◆ Extracted information ◆
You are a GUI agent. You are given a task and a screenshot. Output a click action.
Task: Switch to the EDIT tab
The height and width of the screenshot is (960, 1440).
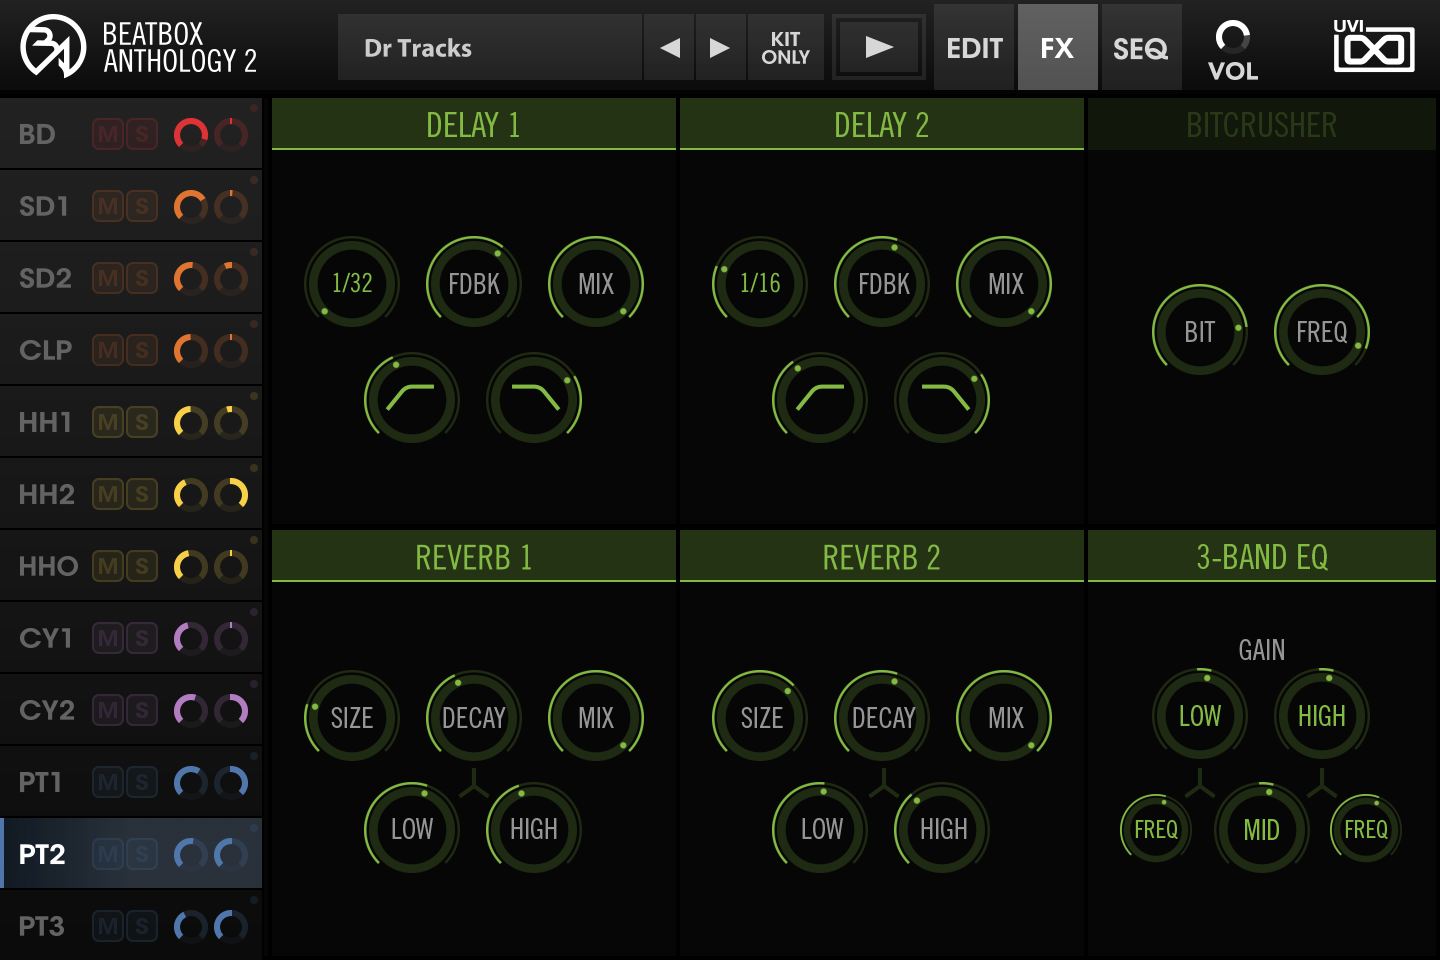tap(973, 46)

--

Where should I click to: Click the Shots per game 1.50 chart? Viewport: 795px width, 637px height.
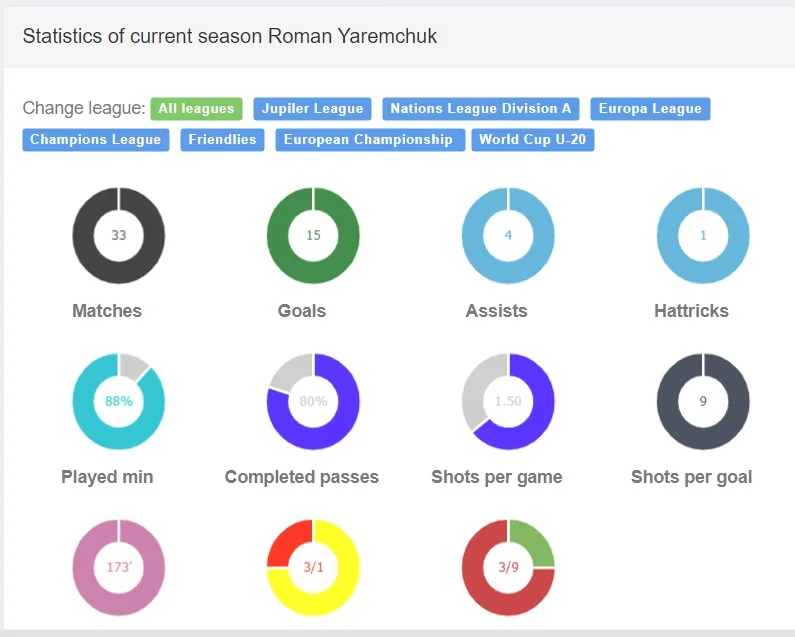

◆ To do ◆
Search term "click": return each line of the data that contains it.

◆ Task output ◆
You are a GUI agent. You are given a task and a screenshot. Output a click action.
Where should I click to: Click the Shots per game 1.50 chart? Viewport: 795px width, 637px height.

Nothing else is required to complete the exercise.